Desço as escadas ainda de pijama, logo após escovar os dentes... lembrei agora que esqueci de pentear os cabelos. Franzo o cenho chegando na cozinha clara e iluminada pelo Sol batendo diretamente na janela afrente à pia. Coço os olhos e jogo-me na cadeira. Já encaro a mesa farta para o café-da-manhã: torradas amanteigadas com ovo frito em cima. Há geleias também: framboesa, mirtilo e morango. Geralmente minha mãe fez suco de laranja, mas hoje ela quis quebrar a regra e fez de manga. Tem omelete de cogumelo e bacon também.

Eu vou engordar quilos desse jeito!

- Não tem nada mais light, mãe?

A repulsa na minha cara está mais nítida que cortina indiana.

- Ah, querida! Para quê? Você tem um corpo tão lindo!

Suspiro e reviro os olhos, garfando o omelete para até meu prato.

- Não vai continuar lindo assim se só tiver essas coisas calóricas para eu comer em todo café-da-manhã!

- Não seja boba! Você deve mesmo é comer! Passar fome não te dará forças para aturar o Sr. Bloomfield.

- Ele não é tão irritante quanto você acha que é.

O radio em cima do balcão, ao lado da geladeira cor de abóbora, falha em ruídos por uns segundos, me fazendo lembrar da existência dele. Ao menos a música desta época é boa. Digo, nada como as orquestras de antes, mas tem uma beleza tão lírica, chique e inovadora! Eu realmente gosto de como soa dançante! Ao mesmo tempo que há melodias tão depressivas, ainda tão galantes. Começa a tocar Boswell Sisters & Dorsey Brothers Orchestra – Stop the Sun, Stop the Moon na rádio, como um bom exemplo do que eu disse.

Meu pai dobra e pousa o jornal na mesa. Apanha o guardanapo e coloca na gola de sua camisa branca e engomada, erguendo o queixo para isso. Lançando um olhar duro e sem magia alguma nas comidas, bafora seu cigarro e apaga a bituca no cinzeiro bem ao meu lado. Cutuco meu omelete sem fome. Quem sabe o suco seja mais tragável? Estendo a palma, tentando alcançar a jarra, só que não consigo pegar. Fito meu pai (que está a centímetros) e pigarreio. Ergue a sobrancelha esquerda e fita-me de soslaio.

- O que?

- Bom-dia, papai. Poderia pegar o suco para mim, por gentileza?

Ele bufa. Apanha com rudez e bate ao meu lado com ainda mais rispidez. Balanço a cabeça, fazendo "sim", debochando mentalmente da atitude dele. A noite não deve ter sido muito agradável, pelo visto! Com esse mal humor todo, só pode ter sido isso!

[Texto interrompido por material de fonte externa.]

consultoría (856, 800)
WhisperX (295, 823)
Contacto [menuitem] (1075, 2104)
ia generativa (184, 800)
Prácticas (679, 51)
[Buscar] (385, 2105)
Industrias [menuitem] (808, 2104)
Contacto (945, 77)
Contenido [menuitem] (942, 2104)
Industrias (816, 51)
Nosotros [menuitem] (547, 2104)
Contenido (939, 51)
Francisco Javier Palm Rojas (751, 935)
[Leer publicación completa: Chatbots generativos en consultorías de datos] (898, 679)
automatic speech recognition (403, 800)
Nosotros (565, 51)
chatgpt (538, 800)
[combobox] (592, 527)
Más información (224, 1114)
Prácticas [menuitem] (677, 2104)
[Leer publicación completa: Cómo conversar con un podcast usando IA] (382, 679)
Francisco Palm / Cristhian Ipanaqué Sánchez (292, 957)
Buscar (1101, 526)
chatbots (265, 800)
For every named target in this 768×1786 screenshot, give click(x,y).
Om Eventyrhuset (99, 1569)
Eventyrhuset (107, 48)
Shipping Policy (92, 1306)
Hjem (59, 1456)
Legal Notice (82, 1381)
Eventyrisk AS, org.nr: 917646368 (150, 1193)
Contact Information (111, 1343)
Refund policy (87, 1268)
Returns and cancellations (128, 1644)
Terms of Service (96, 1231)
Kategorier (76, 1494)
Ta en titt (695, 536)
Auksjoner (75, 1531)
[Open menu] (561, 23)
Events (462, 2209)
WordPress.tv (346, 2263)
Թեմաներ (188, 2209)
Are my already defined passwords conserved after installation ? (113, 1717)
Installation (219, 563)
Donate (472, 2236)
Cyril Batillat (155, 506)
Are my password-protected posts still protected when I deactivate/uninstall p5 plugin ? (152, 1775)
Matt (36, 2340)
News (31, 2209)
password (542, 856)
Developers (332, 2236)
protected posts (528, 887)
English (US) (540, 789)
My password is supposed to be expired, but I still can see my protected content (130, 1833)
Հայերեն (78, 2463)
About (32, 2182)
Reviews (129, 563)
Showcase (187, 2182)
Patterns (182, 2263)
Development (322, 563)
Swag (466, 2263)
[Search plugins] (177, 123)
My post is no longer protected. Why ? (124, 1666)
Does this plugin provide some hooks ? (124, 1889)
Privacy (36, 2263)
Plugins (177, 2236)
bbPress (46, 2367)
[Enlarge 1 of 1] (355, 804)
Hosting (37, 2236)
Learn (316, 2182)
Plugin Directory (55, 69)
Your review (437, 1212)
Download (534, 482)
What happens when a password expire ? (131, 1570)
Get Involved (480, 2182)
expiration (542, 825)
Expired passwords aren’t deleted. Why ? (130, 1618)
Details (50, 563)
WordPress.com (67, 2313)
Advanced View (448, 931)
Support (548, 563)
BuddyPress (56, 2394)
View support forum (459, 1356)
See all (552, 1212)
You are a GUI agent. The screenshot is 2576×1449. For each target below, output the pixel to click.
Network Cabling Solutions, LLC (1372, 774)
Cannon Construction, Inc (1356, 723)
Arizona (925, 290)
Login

Mamãe senta-se e coloca o guardanapo no colo. Dando-me conta de que ainda não o fiz, ajeito o pano branco nas minhas coxas. Mãe sempre sorridente e recatada, dócil como um cãozinho muito bem adestrado pelo dono rígido e inflexível, de voz que soa como um rugido. Estas são boas definições pragmáticas sobre Carmelia e Christoffer Black. Talvez eu possa caracterizar como um lobo alfa que sempre subjuga os seus.

- Não está atrasada, Violett? – Meu pai rosna essas palavras de um jeito baixo e fechado, como quando o cão avisa que vai atacar.

Dou um bom gole no suco.

- Eu falei que hoje eu poderia chegar lá mais tarde. Sr. Bloomfield disse algo sobre um novo aprendiz, como eu.

Meu pai fala mais nada. Como uns pedaços do omelete e ignoro completamente os bacons fritos. Pego uma torrada e passo geleia de mirtilo.

- Quando vão contratar outra empregada? – Questiono com uma leve intolerância sobre o assunto. – Eu não aguento mais ter que ficar limpando a casa nas minhas folgas.